Sunday, September 29, 2013
Reading Lolita in Tehran
New York : Random House, 2008 (originally published 2003).
Azar Nafisi bookends her memoir with stories of her special class, a group of women who met at her house to talk about texts that were forbidden. Together they read Nabokov and Austen, Gatsby and Daisy Miller. In the middle is Nafisi's memories of involvement in the '70s revolution, teaching in the 1980s and 1990s, and the Islamic Republic taking away more and more freedoms.
I first read this book about ten years ago, and when I was looking for a new audiobook I thought it was a good time for a reread. Since the first time I read the book, my own knowledge of Iran has improved, and I've read another book or two that is covered in the text. There are four parts divided into several chapters; the chronology is confusing at best, and very often Nafisi chooses to forgo quotation marks. This was less noticeable in the audio, when I could tell from the narrator's voice who was talking, but it was frustrating to read.
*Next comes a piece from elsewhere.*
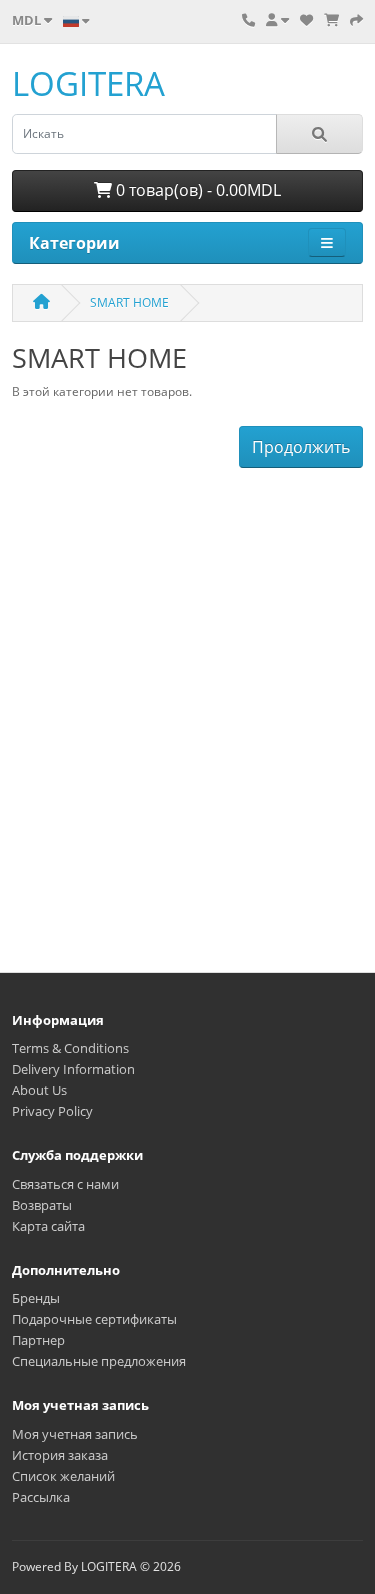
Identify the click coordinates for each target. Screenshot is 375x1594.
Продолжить (301, 447)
I enjoyed some of Nafisi's and her students' comments about the literature I've read, but now that I'm reasonably sure I won't read the others, I was less enthralled with the books I hadn't read and how she draws parallels or contrasts with her and her students' lives. And really, it was much less about the books than what I remembered. Nafisi writes much more about her personal experiences, and changes information about the students to protect their privacy (an understandable choice, but one which nonetheless kept me wondering what was "made up" and what was "real"). Recommended if you're interested in Iranian memoirs and literary criticism.